Exercise brief:
Repeat word for word the part of the entries below that opens with the line containing "This screenshot has height=649, width=800." and runs through the end of the entries.
=== Exercise input ===
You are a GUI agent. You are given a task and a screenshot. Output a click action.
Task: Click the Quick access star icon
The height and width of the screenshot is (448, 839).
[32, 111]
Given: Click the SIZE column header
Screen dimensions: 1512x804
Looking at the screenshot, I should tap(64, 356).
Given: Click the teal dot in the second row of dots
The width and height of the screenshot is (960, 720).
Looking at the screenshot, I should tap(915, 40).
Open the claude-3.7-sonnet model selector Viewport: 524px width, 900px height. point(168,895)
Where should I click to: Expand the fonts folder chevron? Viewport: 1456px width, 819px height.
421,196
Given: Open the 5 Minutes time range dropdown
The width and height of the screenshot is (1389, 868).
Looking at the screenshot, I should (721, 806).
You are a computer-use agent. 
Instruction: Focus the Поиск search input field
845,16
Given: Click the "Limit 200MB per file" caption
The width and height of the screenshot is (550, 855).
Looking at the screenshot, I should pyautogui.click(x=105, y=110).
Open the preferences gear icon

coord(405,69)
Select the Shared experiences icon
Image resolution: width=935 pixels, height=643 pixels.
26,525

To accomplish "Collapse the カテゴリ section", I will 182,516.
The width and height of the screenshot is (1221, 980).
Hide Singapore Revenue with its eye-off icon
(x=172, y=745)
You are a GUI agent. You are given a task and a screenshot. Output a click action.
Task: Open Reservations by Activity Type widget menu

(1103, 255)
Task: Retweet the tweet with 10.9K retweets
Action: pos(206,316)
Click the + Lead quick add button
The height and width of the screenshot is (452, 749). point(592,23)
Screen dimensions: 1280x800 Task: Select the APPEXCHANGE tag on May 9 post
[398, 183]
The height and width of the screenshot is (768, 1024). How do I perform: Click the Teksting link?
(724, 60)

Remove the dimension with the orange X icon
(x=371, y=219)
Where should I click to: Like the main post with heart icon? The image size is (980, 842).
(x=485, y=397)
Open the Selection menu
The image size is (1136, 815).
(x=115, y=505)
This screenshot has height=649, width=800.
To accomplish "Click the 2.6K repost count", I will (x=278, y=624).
===
Output for this exercise:
This screenshot has height=649, width=800.
To accomplish "Click the 2.6K repost count", I will (x=278, y=624).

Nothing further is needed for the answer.